What you are asked to do: Restate all the data exactly, so that each line is the same as before.

Excerpted data:
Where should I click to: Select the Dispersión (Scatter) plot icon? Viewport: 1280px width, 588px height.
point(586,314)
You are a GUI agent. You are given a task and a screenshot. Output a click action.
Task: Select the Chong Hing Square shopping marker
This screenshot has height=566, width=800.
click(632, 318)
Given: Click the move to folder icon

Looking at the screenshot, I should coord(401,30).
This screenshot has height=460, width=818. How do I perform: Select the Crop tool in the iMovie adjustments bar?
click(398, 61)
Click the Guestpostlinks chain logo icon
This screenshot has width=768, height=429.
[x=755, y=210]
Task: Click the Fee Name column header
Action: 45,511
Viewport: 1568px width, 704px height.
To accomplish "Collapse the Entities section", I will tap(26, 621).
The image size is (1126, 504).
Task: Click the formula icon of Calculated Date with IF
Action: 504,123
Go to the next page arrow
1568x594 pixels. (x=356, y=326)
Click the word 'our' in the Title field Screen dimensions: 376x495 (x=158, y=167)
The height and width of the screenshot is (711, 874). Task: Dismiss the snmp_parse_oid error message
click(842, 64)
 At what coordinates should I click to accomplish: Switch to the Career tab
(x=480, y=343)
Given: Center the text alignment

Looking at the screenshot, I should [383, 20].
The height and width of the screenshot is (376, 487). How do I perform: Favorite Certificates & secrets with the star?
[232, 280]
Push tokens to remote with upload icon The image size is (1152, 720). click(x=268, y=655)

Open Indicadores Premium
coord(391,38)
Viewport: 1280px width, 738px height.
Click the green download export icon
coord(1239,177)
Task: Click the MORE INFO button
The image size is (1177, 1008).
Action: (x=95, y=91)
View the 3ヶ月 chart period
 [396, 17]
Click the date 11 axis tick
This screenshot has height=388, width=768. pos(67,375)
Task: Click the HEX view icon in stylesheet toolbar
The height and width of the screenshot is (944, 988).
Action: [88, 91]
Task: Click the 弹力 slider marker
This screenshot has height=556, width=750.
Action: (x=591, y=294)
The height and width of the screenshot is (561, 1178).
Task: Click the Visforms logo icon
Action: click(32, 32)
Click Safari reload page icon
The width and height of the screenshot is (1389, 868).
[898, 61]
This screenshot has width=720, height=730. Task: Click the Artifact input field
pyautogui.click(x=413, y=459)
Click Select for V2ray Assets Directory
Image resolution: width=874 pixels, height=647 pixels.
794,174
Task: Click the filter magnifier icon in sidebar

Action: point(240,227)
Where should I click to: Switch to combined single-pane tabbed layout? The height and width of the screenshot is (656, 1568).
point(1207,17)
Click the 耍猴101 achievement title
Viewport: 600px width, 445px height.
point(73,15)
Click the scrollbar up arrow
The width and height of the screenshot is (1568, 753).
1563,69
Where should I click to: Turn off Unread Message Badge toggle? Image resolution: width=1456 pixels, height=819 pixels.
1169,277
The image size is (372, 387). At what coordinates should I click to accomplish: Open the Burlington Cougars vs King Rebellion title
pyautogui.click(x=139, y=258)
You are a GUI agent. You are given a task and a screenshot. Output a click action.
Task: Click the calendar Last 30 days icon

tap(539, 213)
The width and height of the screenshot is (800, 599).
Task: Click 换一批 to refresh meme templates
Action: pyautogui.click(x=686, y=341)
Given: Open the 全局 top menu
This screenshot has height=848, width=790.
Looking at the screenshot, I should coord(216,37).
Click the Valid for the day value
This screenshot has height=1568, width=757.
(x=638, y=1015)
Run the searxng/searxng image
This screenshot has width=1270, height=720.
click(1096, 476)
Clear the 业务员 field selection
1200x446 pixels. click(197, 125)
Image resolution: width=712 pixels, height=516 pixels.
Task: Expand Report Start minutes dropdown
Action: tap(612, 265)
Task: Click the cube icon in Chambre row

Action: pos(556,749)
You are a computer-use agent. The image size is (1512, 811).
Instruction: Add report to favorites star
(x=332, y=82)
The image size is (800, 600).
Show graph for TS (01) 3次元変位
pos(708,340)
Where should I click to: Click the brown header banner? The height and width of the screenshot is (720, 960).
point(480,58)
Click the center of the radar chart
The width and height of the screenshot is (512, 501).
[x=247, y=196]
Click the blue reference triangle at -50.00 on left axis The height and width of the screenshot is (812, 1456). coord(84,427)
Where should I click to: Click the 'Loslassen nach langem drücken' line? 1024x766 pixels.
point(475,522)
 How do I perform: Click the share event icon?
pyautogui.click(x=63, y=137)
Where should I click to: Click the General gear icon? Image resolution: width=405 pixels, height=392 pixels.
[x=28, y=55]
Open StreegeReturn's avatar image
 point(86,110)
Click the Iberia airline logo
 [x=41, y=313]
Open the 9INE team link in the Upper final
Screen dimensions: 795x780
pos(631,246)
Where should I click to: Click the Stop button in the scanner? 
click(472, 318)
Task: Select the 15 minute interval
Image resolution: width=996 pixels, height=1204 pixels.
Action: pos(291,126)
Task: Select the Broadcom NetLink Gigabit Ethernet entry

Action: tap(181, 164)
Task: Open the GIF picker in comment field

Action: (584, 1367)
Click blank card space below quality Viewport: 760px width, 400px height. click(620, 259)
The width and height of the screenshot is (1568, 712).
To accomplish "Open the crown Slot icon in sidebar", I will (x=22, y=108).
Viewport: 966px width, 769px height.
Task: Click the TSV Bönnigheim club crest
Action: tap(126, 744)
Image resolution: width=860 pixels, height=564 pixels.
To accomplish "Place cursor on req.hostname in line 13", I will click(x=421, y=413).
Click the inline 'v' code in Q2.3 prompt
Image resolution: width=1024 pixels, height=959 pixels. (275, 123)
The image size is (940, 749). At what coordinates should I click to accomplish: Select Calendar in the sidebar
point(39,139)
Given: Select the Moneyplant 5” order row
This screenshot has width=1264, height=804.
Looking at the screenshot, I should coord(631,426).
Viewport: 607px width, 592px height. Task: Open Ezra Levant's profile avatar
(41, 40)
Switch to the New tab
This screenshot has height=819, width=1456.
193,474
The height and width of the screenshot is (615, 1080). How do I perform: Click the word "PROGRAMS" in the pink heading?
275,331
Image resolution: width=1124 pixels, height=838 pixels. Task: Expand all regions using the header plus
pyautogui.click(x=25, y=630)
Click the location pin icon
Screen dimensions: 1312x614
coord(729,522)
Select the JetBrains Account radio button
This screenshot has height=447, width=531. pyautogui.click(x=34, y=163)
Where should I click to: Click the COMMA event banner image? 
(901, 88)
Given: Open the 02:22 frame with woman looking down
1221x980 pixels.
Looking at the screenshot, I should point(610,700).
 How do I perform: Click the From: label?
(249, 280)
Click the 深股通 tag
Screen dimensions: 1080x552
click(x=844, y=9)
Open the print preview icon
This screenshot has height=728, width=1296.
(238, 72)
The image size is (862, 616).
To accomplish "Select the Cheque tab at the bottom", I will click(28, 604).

Solution to the exercise:
Where should I click to: Select the Dispersión (Scatter) plot icon? Viewport: 1280px width, 588px height.
point(586,314)
You are a GUI agent. You are given a task and a screenshot. Output a click action.
Task: Select the Chong Hing Square shopping marker
This screenshot has height=566, width=800.
click(632, 318)
Given: Click the move to folder icon

Looking at the screenshot, I should coord(401,30).
This screenshot has height=460, width=818. How do I perform: Select the Crop tool in the iMovie adjustments bar?
click(398, 61)
Click the Guestpostlinks chain logo icon
This screenshot has width=768, height=429.
[x=755, y=210]
Task: Click the Fee Name column header
Action: 45,511
Viewport: 1568px width, 704px height.
To accomplish "Collapse the Entities section", I will tap(26, 621).
The image size is (1126, 504).
Task: Click the formula icon of Calculated Date with IF
Action: 504,123
Go to the next page arrow
1568x594 pixels. (x=356, y=326)
Click the word 'our' in the Title field Screen dimensions: 376x495 (x=158, y=167)
The height and width of the screenshot is (711, 874). Task: Dismiss the snmp_parse_oid error message
click(842, 64)
 At what coordinates should I click to accomplish: Switch to the Career tab
(x=480, y=343)
Given: Center the text alignment

Looking at the screenshot, I should [383, 20].
The height and width of the screenshot is (376, 487). How do I perform: Favorite Certificates & secrets with the star?
[232, 280]
Push tokens to remote with upload icon The image size is (1152, 720). click(x=268, y=655)

Open Indicadores Premium
coord(391,38)
Viewport: 1280px width, 738px height.
Click the green download export icon
coord(1239,177)
Task: Click the MORE INFO button
The image size is (1177, 1008).
Action: (x=95, y=91)
View the 3ヶ月 chart period
 [396, 17]
Click the date 11 axis tick
This screenshot has height=388, width=768. pos(67,375)
Task: Click the HEX view icon in stylesheet toolbar
The height and width of the screenshot is (944, 988).
Action: [88, 91]
Task: Click the 弹力 slider marker
This screenshot has height=556, width=750.
Action: (x=591, y=294)
The height and width of the screenshot is (561, 1178).
Task: Click the Visforms logo icon
Action: click(32, 32)
Click Safari reload page icon
The width and height of the screenshot is (1389, 868).
[898, 61]
This screenshot has width=720, height=730. Task: Click the Artifact input field
pyautogui.click(x=413, y=459)
Click Select for V2ray Assets Directory
Image resolution: width=874 pixels, height=647 pixels.
794,174
Task: Click the filter magnifier icon in sidebar

Action: point(240,227)
Where should I click to: Switch to combined single-pane tabbed layout? The height and width of the screenshot is (656, 1568).
point(1207,17)
Click the 耍猴101 achievement title
Viewport: 600px width, 445px height.
point(73,15)
Click the scrollbar up arrow
The width and height of the screenshot is (1568, 753).
1563,69
Where should I click to: Turn off Unread Message Badge toggle? Image resolution: width=1456 pixels, height=819 pixels.
1169,277
The image size is (372, 387). At what coordinates should I click to accomplish: Open the Burlington Cougars vs King Rebellion title
pyautogui.click(x=139, y=258)
You are a GUI agent. You are given a task and a screenshot. Output a click action.
Task: Click the calendar Last 30 days icon

tap(539, 213)
The width and height of the screenshot is (800, 599).
Task: Click 换一批 to refresh meme templates
Action: pyautogui.click(x=686, y=341)
Given: Open the 全局 top menu
This screenshot has height=848, width=790.
Looking at the screenshot, I should coord(216,37).
Click the Valid for the day value
This screenshot has height=1568, width=757.
(x=638, y=1015)
Run the searxng/searxng image
This screenshot has width=1270, height=720.
click(1096, 476)
Clear the 业务员 field selection
1200x446 pixels. click(197, 125)
Image resolution: width=712 pixels, height=516 pixels.
Task: Expand Report Start minutes dropdown
Action: tap(612, 265)
Task: Click the cube icon in Chambre row

Action: pos(556,749)
You are a computer-use agent. The image size is (1512, 811).
Instruction: Add report to favorites star
(x=332, y=82)
The image size is (800, 600).
Show graph for TS (01) 3次元変位
pos(708,340)
Where should I click to: Click the brown header banner? The height and width of the screenshot is (720, 960).
point(480,58)
Click the center of the radar chart
The width and height of the screenshot is (512, 501).
[x=247, y=196]
Click the blue reference triangle at -50.00 on left axis The height and width of the screenshot is (812, 1456). coord(84,427)
Where should I click to: Click the 'Loslassen nach langem drücken' line? 1024x766 pixels.
point(475,522)
 How do I perform: Click the share event icon?
pyautogui.click(x=63, y=137)
Where should I click to: Click the General gear icon? Image resolution: width=405 pixels, height=392 pixels.
[x=28, y=55]
Open StreegeReturn's avatar image
 point(86,110)
Click the Iberia airline logo
 [x=41, y=313]
Open the 9INE team link in the Upper final
Screen dimensions: 795x780
pos(631,246)
Where should I click to: Click the Stop button in the scanner? 
click(472, 318)
Task: Select the 15 minute interval
Image resolution: width=996 pixels, height=1204 pixels.
Action: pos(291,126)
Task: Select the Broadcom NetLink Gigabit Ethernet entry

Action: tap(181, 164)
Task: Open the GIF picker in comment field

Action: (584, 1367)
Click blank card space below quality Viewport: 760px width, 400px height. click(620, 259)
The width and height of the screenshot is (1568, 712).
To accomplish "Open the crown Slot icon in sidebar", I will (x=22, y=108).
Viewport: 966px width, 769px height.
Task: Click the TSV Bönnigheim club crest
Action: tap(126, 744)
Image resolution: width=860 pixels, height=564 pixels.
To accomplish "Place cursor on req.hostname in line 13", I will click(x=421, y=413).
Click the inline 'v' code in Q2.3 prompt
Image resolution: width=1024 pixels, height=959 pixels. (275, 123)
The image size is (940, 749). At what coordinates should I click to accomplish: Select Calendar in the sidebar
point(39,139)
Given: Select the Moneyplant 5” order row
This screenshot has width=1264, height=804.
Looking at the screenshot, I should coord(631,426).
Viewport: 607px width, 592px height. Task: Open Ezra Levant's profile avatar
(41, 40)
Switch to the New tab
This screenshot has height=819, width=1456.
193,474
The height and width of the screenshot is (615, 1080). How do I perform: Click the word "PROGRAMS" in the pink heading?
275,331
Image resolution: width=1124 pixels, height=838 pixels. Task: Expand all regions using the header plus
pyautogui.click(x=25, y=630)
Click the location pin icon
Screen dimensions: 1312x614
coord(729,522)
Select the JetBrains Account radio button
This screenshot has height=447, width=531. pyautogui.click(x=34, y=163)
Where should I click to: Click the COMMA event banner image? 
(901, 88)
Given: Open the 02:22 frame with woman looking down
1221x980 pixels.
Looking at the screenshot, I should point(610,700).
 How do I perform: Click the From: label?
(249, 280)
Click the 深股通 tag
Screen dimensions: 1080x552
click(x=844, y=9)
Open the print preview icon
This screenshot has height=728, width=1296.
(238, 72)
The image size is (862, 616).
To accomplish "Select the Cheque tab at the bottom", I will click(28, 604).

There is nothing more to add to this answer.